## WORK TO DO
[1] Answer these from the proof of Sylvester's Law of Inertia, one line each:
(a) What kind of matrix P gives P^{-1}AP = D?
(b) How are two diagonal elements swapped?
(c) Why is V \ P not a space?
[2] From the proof of Sylvester's Law of Inertia, copy out the passage from "Hence we’ve got" to "than remembering it.".
[3] Continue the proof of Sylvester's Law of Inertia from its last sentence.

## ARTICLE
============================================================

Sylvester’s Law of Inertia states that given a quadratic form \(A\) on a real finite-dimensional vector space \(V\), there is a diagonal matrix \(D\), with entries \(( 1_1,1_2,\dots,1_p, -1_1, -1_2, \dots, -1_q, 0,0,\dots,0 )\), to which \(A\) is congruent; moreover, \(p\) and \(q\) are the same however we transform \(A\) into this diagonal form.

# Proof

The very first thing we need to know is that \(A\) is diagonalisable. (If it isn’t diagonalisable, we don’t have a hope of getting into this nice form.) We know of a few classes of diagonalisable matrices - symmetric, Hermitian, etc. All we know about \(A\) is that it is a real quadratic form. What does that mean? It means that \(A(x) = x^T A x\) if we move into some coordinate system; transposing gives us that \(A(x)^T = x^T A^T x\), but the left-hand-side is scalar so is symmetric, whence \(A = A^T\) (because \(x\) was arbitrary). Hence \(A\) has a symmetric matrix and so is diagonalisable: there is an orthogonal matrix \(P\) such that \(P^{-1}AP = D\), where \(D\) is diagonal. (Recall that a matrix \(M\) is orthogonal if it satisfies \(M^{-1} = M^T\).)

Now we might as well consider \(D\) in diagonal form. Some of the elements are positive, some negative, and some zero - it’s easy to transform \(D\) so that the positive ones are all together, the negative ones are all together and the zeros are all together, by swapping basis vectors. (For instance, if we want to swap diagonal elements in positions \((i,i), (j,j)\), just swap \(e_i, e_j\).) Now we can scale every diagonal element down to \(1\), by scaling the basis vectors - if we scale \(e_i\) by \(\sqrt{ \vert A_{i,i} \vert }\), calling the resulting basis \(f_i\) we’ll get \(A(f_i) = \vert A_{i,i} \vert A(e_i) = A_{i,i} e_i\) as required. (The squaring comes from the fact that \(A\) is a *quadratic* form, so \(A(a x) = a^2 A(x)\).)

Hence we’ve got \(A\) into the right form. But how do we show that the number of positive and negative elements is an invariant?

## Positive bit

All I remember from the notes is that there’s something to do with positive definite subspaces. It turns out that’s a really big hint, and I haven’t been able to think up how you might discover it. Sadly, I’ll just continue as if I’d thought it up for myself rather than remembering it.

The following section was my first attempt. My supervisor then told me that it’s a bit inaccurate (and some of it doesn’t make sense). In particular, I talk about the dimension of \(V \backslash P\) for \(P\) a subspace of \(V\) - but \(V \backslash P\) isn’t even a space (it doesn’t contain \(0\)). During the supervision I attempted to refine it by using \(P^C\) the complement of \(P\) in \(V\), but even that is vague, not least because complements aren’t unique.

============================================================

## LISTED RECORDS
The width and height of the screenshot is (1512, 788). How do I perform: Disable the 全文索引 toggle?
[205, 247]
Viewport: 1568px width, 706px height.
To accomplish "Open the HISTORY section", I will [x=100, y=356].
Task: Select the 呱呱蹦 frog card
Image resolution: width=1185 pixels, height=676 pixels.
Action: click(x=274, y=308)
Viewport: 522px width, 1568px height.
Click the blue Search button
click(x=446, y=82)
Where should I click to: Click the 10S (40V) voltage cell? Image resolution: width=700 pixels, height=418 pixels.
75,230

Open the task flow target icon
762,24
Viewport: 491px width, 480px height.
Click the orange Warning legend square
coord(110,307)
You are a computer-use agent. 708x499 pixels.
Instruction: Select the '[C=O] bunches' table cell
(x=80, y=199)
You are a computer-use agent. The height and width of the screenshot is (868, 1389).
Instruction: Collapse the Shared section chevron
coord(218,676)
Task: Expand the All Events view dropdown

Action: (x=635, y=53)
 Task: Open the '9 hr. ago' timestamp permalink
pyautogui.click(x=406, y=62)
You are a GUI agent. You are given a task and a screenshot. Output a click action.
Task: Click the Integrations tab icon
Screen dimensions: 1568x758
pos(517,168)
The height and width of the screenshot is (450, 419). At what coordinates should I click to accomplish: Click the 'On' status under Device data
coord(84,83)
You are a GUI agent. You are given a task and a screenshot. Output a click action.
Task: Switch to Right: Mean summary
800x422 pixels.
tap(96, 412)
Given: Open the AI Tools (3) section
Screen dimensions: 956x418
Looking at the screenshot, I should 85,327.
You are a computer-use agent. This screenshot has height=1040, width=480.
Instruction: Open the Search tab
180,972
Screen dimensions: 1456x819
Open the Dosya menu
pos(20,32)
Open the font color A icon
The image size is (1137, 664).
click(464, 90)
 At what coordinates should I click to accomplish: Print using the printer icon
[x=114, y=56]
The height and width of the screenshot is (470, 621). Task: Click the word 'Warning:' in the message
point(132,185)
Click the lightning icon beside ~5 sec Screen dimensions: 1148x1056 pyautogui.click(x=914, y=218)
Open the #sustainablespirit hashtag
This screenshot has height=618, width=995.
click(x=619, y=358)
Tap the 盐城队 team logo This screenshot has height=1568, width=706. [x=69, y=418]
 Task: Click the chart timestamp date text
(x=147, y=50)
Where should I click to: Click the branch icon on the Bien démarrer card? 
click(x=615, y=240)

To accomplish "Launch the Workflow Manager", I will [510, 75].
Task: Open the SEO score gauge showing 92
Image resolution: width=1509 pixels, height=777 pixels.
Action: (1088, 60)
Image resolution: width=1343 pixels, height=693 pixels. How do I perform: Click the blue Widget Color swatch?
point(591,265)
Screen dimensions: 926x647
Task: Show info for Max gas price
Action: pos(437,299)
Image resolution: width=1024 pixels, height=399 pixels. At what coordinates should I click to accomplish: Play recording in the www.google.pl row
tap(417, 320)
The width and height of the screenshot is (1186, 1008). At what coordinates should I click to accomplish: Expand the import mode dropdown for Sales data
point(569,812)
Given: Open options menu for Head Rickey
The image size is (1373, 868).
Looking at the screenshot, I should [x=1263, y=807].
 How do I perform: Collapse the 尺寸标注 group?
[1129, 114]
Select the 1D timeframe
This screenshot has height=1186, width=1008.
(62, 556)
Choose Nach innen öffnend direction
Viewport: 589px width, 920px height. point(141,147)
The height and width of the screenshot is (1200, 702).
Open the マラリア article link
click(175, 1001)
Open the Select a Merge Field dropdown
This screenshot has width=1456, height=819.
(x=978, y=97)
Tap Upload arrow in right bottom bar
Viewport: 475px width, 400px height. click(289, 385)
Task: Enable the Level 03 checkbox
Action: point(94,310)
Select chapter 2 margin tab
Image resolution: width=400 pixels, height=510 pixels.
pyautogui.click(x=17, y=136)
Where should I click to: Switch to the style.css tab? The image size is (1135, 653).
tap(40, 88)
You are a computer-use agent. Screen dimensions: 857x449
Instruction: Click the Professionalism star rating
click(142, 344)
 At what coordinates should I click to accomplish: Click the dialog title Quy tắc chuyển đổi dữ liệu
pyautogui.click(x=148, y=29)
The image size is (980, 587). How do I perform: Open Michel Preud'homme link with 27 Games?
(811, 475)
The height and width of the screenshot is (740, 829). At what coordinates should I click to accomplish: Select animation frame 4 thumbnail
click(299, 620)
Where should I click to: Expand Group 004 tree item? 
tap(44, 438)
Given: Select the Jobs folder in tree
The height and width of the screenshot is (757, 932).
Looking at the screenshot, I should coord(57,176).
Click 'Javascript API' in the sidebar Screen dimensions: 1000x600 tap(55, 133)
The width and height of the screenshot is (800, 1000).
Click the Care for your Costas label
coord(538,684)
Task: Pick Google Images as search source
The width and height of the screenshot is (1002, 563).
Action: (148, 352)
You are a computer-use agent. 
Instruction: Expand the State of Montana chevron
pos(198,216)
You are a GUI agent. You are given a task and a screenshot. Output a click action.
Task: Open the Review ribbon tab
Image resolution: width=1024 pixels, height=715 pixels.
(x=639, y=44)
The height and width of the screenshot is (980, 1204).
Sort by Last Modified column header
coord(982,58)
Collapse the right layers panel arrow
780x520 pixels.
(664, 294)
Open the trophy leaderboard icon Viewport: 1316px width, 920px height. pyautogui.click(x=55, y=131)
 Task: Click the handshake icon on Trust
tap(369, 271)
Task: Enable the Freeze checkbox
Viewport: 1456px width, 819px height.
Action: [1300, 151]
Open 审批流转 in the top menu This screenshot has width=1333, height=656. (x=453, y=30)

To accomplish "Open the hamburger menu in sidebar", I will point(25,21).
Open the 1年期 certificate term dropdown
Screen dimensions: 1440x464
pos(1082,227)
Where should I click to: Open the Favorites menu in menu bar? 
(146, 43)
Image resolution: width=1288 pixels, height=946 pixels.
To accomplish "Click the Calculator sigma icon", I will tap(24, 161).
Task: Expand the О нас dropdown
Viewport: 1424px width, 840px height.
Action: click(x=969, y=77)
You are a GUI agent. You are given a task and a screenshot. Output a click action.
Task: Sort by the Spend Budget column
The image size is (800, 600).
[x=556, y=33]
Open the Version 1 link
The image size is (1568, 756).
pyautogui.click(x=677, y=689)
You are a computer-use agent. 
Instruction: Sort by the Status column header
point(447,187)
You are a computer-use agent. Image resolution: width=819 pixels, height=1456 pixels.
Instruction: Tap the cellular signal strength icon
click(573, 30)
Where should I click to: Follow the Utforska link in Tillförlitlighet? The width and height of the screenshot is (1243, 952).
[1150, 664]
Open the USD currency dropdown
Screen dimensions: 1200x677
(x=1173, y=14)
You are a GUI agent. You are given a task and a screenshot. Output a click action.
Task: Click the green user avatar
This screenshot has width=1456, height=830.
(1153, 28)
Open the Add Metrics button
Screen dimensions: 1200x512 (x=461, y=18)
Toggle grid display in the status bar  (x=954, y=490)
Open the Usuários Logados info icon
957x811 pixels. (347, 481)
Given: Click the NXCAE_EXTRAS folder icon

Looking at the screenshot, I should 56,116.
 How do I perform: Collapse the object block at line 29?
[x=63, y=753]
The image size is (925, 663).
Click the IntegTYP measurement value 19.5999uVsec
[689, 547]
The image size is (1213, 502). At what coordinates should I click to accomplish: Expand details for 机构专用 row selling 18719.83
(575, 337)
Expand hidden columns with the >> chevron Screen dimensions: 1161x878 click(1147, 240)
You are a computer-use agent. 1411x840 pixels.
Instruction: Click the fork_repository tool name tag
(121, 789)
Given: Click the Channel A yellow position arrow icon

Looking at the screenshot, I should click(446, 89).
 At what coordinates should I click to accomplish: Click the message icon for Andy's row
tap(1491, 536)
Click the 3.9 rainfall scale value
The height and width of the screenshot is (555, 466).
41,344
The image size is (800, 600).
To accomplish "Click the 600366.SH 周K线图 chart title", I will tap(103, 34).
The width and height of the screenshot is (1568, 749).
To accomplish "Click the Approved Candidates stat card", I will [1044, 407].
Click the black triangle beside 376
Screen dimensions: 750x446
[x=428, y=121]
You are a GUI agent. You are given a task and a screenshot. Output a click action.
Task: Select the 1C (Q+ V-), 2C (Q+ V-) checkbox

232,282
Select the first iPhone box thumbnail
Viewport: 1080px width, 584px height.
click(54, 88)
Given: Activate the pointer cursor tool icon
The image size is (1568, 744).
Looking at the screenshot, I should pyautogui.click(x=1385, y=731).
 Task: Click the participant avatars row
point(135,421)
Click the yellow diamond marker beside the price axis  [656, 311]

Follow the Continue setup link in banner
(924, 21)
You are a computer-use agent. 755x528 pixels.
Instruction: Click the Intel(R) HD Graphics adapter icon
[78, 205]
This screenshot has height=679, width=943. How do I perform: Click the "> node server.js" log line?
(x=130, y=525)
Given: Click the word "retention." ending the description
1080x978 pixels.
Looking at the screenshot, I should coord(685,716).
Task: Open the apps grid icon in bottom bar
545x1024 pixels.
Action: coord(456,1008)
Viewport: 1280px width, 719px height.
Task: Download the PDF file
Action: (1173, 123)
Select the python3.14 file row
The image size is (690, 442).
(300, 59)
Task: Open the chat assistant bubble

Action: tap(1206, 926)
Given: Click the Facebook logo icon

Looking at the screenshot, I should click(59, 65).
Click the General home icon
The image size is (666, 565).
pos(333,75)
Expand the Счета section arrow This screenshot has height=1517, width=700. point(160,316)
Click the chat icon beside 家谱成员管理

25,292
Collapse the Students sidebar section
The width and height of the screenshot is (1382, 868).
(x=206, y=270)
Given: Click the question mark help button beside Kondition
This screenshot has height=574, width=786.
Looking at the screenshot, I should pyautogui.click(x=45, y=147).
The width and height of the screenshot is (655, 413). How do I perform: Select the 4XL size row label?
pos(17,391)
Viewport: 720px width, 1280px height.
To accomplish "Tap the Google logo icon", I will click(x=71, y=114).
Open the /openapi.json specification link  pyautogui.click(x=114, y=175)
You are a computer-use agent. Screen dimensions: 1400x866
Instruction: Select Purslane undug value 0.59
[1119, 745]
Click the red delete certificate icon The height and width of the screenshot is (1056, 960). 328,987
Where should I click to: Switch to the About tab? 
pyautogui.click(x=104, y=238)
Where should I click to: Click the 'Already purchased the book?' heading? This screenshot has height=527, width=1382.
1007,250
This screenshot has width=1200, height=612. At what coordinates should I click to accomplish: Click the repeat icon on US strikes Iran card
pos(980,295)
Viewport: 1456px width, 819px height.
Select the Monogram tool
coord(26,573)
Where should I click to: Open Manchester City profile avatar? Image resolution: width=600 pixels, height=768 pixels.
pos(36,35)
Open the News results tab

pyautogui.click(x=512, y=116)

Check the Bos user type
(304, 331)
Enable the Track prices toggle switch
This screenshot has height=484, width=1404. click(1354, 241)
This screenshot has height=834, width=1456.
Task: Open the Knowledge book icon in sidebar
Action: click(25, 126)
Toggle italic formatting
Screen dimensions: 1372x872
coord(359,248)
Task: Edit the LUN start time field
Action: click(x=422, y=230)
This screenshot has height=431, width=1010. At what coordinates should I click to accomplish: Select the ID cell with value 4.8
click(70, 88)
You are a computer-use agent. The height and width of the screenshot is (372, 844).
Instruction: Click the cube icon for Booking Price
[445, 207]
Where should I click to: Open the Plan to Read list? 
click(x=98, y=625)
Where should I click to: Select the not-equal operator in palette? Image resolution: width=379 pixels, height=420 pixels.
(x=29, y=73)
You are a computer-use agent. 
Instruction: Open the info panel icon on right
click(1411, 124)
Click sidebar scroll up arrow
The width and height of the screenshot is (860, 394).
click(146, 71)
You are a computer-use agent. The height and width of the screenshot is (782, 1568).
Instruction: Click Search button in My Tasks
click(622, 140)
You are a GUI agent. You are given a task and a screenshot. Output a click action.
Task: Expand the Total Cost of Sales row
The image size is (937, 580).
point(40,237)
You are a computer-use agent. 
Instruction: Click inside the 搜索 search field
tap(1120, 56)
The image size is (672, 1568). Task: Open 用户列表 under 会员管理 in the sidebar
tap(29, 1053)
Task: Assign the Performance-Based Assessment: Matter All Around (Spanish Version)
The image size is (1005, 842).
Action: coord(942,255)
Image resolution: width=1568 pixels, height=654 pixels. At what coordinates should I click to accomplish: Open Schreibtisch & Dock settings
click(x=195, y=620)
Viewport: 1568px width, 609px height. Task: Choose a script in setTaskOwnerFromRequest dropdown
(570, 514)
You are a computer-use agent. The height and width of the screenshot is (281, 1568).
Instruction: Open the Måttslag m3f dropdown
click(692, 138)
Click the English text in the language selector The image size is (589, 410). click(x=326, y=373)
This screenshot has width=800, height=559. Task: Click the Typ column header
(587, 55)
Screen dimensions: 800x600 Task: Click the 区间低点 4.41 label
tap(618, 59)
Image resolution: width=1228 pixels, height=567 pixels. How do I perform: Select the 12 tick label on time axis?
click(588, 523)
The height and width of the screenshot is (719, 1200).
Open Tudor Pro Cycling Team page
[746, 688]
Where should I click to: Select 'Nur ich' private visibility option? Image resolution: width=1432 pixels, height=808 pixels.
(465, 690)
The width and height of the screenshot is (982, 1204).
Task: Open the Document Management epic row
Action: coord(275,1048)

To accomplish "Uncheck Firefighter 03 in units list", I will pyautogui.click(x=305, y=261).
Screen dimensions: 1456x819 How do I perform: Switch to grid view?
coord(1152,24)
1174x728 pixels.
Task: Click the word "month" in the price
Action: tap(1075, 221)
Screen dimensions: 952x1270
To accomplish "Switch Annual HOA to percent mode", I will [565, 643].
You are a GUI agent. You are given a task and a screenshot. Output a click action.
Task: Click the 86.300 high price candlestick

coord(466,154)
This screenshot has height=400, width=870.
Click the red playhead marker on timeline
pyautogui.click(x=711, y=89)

============================================================

## ANSWERS TO THE TASKS
[1]
(a) An orthogonal matrix.
(b) By swapping the basis vectors e_i and e_j.
(c) Because it does not contain 0.

[2]
Hence we’ve got \(A\) into the right form. But how do we show that the number of positive and negative elements is an invariant?

## Positive bit

All I remember from the notes is that there’s something to do with positive definite subspaces. It turns out that’s a really big hint, and I haven’t been able to think up how you might discover it. Sadly, I’ll just continue as if I’d thought it up for myself rather than remembering it.

[3]
### Original attempt

We have a subspace \(P\) on which \(A\) is positive definite - namely, make \(A\) diagonal and then take the first \(p\) basis vectors. (Remember, positive definite iff \(A(x, x) > 0\) unless \(x = 0\); but \(A(x,x) > 0\) for \(x \in P\) because \(x^T A x\) is a sum of positive things.) Similarly, we have a subspace \(Q\) on which \(A\) is negative semi-definite (namely “everything which isn’t in \(P\)”). Then what we want is: for any other diagonal form of \(A\), there is the same number of 1s on the diagonal, and the same number of -1s, and the same number of 0s. That is, we want to ensure that just by changing basis, we can’t alter the size of the subspace on which \(A\) is positive-definite.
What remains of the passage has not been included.